Llevaba varias noches sin dormir y había sustituido las pastillas recetadas por el médico por otras del barrio. Desde que era joven no había pasado por allí ya que se había ido a la capital a progresar. Drogas legales que no eran aptas para menores de edad y sustancias alucinógenas de todo tipo eran el verdadero mercado tal y como indicaban las zapatillas colgadas en los accesos de las calles, y él había estado limpio ya durante muchos años.
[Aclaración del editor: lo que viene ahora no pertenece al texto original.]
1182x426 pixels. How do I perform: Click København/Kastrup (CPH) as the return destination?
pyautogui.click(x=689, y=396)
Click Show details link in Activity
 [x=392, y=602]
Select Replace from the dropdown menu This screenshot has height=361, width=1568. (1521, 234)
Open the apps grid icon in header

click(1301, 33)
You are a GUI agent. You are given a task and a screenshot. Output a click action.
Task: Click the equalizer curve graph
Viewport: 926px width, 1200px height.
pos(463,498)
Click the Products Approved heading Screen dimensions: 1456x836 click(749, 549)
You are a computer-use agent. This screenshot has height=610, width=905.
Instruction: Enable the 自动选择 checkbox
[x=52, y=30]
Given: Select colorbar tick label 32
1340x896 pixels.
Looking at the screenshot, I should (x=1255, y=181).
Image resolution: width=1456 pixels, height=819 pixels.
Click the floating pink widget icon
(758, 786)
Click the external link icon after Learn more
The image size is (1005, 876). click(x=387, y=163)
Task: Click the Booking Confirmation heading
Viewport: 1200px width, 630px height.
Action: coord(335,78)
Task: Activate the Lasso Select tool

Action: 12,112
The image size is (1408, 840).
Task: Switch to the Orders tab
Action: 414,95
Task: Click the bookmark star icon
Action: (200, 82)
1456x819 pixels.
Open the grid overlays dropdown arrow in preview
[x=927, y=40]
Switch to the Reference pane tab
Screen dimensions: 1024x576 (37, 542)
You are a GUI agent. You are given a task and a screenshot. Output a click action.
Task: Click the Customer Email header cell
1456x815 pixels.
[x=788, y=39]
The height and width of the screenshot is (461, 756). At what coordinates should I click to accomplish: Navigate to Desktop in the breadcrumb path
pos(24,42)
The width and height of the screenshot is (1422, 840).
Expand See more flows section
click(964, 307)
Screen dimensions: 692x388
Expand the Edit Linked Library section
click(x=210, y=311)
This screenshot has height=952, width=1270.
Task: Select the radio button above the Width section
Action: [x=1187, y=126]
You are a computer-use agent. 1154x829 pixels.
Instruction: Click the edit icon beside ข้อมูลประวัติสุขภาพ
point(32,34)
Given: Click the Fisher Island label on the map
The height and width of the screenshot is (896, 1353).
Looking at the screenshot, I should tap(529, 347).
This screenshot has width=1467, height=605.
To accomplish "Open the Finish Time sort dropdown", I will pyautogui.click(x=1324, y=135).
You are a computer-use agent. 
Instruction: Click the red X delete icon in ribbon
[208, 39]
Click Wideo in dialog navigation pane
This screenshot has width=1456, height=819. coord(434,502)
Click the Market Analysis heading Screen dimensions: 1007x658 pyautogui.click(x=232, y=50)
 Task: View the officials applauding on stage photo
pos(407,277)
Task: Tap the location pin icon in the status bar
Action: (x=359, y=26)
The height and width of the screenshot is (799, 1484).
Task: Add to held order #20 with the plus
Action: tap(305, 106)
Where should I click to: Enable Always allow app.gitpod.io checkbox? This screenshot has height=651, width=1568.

A su exilio le siguieron varios trabajos basura y un par de constantes vitales: la escritura que lo permitía evadirse al llegar a casa, y una mujer que siempre había confiado en él. Por desgracia, y haciendo caso omiso a aquella persona que era su madre, con apenas veinticuatro años encontró el calor que ofrecían los brazos abiertos de una libanesa. Sus profundos ojos negros y el cabello azabache camuflaban la verdadera naturaleza de sus intenciones, y una vez finalizados sus estudios, ella decidió mudarse con él.

Un día como cualquier otro, llegó el éxito. Talento llevaba tiempo tocando a su puerta y finalmente un editor decidió dar una oportunidad a aquel muchacho. La libanesa, experimentada cazadora de tesoros, había sabido leer el destino escrito en la frente del asturiano, y reordenando sus ideas, lo ató con un anillo que podría gobernarlo hasta el fin de los días. La novela fue un éxito rotundo; el terror, verdadero. La gente lo reconocía al salir a la calle y le pedían autógrafos. Él la llevaba a sitios caros y la permitió vivir una vida de lujo sin volver a trabajar. Las editoriales se lo rifaban y más de una fan, ardiente por sus textos, quiso encontrar abrigo bajo su camisa.

Había sido criado con valores cada día más olvidados, y en su inocencia, daba por hecho que la gente que lo rodeaba había vivido una infancia similar. Algunos errores pueden sentenciar las vidas más puras, y como el olor a miel que despierta a un enjambre de furiosas abejas, la mujer del oriente del Líbano supo camuflar su codicia como amor. Un beso por aquí, una foto por acá, un “no me cuidas nada” que empuñaba junto a un “a saber qué tienes tú por ahí”. Aquellas palabras le causaban dolor, más del que creía poder soportar, y él lo plasmó en sus novelas.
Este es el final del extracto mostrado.